→ **Task to carry out**: Repeat verbatim, and only, the lines of the data below, beginning at the line that contains "The width and height of the screenshot is (784, 217)." and stopping after the line that contains "Raise your hand in the meeting".

------------------------------------------------------------------------

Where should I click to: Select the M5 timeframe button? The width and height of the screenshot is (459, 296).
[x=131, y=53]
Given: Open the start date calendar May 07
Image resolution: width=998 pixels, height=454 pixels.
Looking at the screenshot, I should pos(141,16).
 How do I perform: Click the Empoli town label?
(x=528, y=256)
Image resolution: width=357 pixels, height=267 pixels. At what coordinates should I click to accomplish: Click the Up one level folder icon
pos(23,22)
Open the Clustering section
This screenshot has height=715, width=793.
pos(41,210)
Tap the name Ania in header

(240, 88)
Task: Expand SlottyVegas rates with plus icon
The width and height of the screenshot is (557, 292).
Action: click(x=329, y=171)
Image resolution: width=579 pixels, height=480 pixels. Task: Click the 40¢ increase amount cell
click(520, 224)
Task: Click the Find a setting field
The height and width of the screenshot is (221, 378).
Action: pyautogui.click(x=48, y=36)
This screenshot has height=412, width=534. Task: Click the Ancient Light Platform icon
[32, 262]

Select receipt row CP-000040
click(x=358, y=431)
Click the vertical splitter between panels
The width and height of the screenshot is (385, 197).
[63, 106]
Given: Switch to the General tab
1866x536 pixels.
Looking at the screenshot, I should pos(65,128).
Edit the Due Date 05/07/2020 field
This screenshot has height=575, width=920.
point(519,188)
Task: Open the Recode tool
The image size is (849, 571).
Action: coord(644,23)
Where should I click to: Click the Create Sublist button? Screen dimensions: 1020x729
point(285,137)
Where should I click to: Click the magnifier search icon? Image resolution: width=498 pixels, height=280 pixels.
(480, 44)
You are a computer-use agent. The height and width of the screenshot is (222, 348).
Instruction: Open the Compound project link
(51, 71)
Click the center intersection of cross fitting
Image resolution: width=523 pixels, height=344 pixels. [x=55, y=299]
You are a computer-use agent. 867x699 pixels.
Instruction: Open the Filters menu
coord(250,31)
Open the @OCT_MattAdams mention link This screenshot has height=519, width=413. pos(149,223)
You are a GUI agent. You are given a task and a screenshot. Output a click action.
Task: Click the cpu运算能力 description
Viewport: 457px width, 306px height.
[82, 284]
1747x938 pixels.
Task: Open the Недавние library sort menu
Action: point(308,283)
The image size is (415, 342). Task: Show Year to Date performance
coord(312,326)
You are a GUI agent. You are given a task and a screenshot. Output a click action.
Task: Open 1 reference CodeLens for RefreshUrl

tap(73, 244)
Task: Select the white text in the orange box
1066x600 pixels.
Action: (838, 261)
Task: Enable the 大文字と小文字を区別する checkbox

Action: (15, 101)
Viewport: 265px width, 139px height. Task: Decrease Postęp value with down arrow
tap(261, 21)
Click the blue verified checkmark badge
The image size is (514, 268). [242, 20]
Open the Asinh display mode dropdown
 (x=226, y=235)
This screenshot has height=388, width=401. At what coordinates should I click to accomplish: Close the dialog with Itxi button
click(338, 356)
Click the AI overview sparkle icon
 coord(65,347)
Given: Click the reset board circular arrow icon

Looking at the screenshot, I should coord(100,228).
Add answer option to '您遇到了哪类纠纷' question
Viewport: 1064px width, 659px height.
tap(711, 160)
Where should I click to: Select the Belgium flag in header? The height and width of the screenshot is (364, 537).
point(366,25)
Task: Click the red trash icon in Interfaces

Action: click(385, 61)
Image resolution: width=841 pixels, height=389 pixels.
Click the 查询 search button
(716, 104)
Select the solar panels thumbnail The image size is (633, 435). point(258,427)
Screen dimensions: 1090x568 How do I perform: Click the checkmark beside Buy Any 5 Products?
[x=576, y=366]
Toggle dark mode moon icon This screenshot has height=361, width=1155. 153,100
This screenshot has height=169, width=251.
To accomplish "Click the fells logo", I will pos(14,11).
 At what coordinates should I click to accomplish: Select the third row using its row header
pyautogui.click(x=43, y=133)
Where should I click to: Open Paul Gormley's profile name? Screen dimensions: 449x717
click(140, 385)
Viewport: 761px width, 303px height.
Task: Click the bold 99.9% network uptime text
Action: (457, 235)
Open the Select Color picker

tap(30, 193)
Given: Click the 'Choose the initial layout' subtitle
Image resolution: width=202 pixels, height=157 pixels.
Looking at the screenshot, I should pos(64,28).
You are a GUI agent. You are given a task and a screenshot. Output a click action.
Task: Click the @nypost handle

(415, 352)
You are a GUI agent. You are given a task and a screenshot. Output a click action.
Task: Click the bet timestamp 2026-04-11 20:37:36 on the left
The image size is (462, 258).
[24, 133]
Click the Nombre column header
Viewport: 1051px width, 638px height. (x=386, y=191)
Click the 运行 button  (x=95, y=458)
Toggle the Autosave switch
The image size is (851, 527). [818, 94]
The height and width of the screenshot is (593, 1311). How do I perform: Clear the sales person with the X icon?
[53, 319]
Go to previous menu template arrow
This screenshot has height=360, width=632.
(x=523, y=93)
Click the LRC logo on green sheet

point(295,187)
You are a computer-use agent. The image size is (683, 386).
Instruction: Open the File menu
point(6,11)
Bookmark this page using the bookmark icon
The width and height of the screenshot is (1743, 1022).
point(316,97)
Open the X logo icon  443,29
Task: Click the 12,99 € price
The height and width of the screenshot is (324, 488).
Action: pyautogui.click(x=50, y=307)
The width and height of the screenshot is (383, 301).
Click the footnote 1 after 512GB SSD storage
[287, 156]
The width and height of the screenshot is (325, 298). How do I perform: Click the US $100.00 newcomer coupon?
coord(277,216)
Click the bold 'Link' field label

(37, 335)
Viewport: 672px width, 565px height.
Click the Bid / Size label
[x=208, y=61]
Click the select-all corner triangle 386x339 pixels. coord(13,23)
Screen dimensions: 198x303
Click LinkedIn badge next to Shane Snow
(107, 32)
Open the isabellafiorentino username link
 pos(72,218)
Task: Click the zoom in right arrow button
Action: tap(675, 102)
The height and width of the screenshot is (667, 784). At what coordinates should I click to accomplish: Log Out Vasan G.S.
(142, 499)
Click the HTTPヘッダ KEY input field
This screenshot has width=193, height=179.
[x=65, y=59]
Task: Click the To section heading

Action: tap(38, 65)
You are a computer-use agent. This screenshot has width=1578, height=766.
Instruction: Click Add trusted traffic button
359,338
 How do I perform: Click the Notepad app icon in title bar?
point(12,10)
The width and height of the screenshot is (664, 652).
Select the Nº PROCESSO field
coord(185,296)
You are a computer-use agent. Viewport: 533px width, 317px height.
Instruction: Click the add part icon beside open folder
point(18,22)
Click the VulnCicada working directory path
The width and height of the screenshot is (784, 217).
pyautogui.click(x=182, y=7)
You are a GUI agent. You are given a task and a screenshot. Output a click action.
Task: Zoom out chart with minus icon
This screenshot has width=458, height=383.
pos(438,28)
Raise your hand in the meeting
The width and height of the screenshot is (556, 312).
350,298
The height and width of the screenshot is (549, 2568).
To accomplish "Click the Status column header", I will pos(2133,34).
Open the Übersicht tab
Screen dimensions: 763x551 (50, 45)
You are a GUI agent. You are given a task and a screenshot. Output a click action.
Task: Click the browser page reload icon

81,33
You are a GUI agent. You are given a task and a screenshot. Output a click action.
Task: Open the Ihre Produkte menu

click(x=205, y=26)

------------------------------------------------------------------------

→ **Result of the exercise**:
The width and height of the screenshot is (784, 217).
pyautogui.click(x=182, y=7)
You are a GUI agent. You are given a task and a screenshot. Output a click action.
Task: Zoom out chart with minus icon
This screenshot has width=458, height=383.
pos(438,28)
Raise your hand in the meeting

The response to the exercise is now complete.